• **ABOUT THIS EXERCISE**
Filter the entries for lines with the word "next".
========================
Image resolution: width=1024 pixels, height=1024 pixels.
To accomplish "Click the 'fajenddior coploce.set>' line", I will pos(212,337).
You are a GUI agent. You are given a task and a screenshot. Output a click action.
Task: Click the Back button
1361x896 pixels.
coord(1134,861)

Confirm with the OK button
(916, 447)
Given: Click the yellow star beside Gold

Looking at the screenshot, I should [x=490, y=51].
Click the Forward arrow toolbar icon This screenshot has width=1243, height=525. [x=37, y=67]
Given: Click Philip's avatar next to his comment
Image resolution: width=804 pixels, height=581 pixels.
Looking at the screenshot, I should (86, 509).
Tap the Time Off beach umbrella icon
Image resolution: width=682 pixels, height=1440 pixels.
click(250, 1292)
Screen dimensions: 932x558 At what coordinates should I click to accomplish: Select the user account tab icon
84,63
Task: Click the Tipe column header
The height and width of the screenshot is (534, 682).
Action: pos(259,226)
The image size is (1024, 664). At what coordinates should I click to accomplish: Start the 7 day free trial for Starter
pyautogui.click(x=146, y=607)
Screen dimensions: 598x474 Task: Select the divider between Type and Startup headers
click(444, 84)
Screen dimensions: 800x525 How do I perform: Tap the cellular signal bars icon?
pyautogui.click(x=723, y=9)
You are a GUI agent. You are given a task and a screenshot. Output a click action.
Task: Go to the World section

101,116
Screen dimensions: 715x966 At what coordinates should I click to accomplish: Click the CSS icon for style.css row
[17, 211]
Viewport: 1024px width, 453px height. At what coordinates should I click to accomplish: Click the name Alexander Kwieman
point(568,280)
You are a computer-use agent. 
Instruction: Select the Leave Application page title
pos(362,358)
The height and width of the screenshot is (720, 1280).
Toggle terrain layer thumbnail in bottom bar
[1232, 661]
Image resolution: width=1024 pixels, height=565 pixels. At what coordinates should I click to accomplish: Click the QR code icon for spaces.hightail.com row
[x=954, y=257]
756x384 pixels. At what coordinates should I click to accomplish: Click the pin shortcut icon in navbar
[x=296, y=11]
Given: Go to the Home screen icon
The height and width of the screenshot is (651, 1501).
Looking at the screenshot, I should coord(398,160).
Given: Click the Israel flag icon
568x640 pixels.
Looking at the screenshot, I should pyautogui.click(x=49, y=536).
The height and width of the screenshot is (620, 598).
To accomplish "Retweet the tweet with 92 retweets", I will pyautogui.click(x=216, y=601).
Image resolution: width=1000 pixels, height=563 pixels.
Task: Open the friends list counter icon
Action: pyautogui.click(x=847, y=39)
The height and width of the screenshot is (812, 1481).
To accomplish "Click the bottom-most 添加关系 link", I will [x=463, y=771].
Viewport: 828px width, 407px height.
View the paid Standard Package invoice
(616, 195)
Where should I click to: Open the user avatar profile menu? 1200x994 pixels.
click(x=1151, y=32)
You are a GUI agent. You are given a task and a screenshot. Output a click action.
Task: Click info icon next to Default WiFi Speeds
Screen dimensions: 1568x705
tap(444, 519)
========================
• **REPLY TO THE EXERCISE**
Given: Click Philip's avatar next to his comment
Task: Click info icon next to Default WiFi Speeds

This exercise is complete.